-- start Data section --
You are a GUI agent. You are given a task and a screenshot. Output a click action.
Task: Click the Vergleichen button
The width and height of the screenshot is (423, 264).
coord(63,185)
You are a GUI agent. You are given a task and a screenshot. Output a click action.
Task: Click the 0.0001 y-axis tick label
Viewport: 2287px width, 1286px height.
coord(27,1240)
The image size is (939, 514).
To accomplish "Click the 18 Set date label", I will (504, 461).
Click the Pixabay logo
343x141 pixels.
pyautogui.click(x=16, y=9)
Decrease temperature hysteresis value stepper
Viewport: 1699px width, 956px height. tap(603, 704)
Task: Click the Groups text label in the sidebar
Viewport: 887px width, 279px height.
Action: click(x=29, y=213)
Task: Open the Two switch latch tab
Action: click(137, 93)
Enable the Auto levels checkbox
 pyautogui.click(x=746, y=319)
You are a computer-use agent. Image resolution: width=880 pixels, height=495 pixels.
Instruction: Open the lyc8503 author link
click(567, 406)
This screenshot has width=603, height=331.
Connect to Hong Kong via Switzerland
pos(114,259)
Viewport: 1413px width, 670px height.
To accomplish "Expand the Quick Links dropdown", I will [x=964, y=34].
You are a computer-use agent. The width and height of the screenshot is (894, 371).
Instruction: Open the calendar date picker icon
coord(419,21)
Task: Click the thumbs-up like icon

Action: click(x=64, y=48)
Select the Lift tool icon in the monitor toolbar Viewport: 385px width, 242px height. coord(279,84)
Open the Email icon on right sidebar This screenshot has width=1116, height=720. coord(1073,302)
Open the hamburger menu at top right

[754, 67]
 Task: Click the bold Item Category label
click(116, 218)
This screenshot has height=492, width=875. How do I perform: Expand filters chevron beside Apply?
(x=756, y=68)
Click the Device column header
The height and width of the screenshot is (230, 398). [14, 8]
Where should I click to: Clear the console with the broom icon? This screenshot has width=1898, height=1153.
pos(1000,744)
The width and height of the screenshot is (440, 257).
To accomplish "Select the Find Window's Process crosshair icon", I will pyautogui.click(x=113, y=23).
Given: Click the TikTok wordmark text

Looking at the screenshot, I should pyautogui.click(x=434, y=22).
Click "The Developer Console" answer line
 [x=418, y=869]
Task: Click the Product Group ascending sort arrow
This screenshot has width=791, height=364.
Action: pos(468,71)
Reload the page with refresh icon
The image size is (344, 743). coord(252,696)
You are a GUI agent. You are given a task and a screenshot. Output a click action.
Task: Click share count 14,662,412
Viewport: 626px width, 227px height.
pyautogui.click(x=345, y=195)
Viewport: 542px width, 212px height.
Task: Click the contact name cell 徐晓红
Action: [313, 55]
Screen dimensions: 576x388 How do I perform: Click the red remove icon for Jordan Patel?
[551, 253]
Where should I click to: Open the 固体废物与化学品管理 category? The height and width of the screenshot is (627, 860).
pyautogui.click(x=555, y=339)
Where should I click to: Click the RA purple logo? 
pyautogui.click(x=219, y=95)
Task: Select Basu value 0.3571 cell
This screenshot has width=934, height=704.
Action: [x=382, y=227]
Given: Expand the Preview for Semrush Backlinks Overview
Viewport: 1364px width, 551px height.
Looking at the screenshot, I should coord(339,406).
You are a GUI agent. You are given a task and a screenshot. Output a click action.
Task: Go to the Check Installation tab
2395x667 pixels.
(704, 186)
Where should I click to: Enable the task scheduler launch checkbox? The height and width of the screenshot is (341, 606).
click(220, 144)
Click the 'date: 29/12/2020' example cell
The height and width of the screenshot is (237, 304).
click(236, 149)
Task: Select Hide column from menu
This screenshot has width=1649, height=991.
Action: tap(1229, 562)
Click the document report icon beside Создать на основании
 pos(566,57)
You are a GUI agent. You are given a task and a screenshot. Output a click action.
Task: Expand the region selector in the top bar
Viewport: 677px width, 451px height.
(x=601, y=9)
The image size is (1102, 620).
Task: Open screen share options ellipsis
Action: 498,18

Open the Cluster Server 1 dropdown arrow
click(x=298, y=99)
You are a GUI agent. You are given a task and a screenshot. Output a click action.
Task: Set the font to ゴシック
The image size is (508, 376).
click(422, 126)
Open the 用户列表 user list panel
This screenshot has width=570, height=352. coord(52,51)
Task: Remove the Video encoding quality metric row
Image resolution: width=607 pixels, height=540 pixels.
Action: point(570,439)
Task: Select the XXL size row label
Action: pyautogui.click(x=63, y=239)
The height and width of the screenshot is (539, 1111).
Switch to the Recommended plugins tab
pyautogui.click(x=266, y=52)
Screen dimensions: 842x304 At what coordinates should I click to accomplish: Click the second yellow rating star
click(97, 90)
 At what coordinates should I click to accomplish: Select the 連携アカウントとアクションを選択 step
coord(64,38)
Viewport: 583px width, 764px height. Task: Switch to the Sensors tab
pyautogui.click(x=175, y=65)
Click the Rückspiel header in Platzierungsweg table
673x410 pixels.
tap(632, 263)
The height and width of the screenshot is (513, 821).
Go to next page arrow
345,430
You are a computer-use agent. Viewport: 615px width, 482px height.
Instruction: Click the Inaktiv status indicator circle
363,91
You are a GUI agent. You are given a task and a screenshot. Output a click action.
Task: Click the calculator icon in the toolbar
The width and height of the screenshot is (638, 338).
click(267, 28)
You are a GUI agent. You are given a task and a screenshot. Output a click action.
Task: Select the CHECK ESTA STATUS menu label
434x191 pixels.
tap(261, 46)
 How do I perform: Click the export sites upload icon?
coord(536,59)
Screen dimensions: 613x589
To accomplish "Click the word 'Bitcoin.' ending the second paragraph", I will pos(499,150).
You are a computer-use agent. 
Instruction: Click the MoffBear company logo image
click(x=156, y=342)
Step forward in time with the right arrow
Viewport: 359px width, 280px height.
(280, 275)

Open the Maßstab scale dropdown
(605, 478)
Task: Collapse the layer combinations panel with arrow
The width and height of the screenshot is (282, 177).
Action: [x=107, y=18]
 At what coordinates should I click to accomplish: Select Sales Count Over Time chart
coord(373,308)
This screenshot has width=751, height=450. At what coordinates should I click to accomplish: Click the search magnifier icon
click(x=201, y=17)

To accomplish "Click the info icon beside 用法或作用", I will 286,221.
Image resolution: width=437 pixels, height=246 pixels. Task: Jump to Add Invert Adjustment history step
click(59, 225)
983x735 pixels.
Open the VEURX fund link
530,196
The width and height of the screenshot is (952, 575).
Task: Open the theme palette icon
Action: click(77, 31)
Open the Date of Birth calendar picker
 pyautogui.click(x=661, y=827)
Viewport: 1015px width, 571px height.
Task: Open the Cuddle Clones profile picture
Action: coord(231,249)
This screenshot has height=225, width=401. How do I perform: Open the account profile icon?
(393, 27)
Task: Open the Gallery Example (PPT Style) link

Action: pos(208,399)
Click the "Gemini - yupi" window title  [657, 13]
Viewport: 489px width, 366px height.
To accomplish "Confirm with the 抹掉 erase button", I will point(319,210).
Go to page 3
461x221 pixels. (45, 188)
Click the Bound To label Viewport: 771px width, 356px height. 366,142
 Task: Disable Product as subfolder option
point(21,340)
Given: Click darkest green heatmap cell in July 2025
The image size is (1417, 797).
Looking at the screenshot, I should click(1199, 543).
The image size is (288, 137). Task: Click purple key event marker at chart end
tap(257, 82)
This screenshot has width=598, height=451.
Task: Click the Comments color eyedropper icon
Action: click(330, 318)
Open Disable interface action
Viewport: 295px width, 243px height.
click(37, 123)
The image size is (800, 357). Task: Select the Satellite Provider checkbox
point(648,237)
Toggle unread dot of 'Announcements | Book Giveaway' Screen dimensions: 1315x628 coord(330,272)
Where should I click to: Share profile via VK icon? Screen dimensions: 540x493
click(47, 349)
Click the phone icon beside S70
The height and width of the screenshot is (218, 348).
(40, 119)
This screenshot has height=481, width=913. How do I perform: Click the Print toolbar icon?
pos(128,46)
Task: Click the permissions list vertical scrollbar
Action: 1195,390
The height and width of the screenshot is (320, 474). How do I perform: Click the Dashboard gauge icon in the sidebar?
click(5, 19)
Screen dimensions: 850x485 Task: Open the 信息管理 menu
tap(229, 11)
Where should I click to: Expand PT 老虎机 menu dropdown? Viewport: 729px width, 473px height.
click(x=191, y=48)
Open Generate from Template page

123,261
-- end Data section --
:: Goal of the exercise ::
Reproduce, word for word, the stretch of the material that starts with the line containing "Task: Select Hide column from menu" and continues through the line containing "click(x=298, y=99)", with both of those lines included.

:: Complete output ::
Task: Select Hide column from menu
This screenshot has width=1649, height=991.
Action: tap(1229, 562)
Click the document report icon beside Создать на основании
 pos(566,57)
You are a GUI agent. You are given a task and a screenshot. Output a click action.
Task: Expand the region selector in the top bar
Viewport: 677px width, 451px height.
(x=601, y=9)
The image size is (1102, 620).
Task: Open screen share options ellipsis
Action: 498,18

Open the Cluster Server 1 dropdown arrow
click(x=298, y=99)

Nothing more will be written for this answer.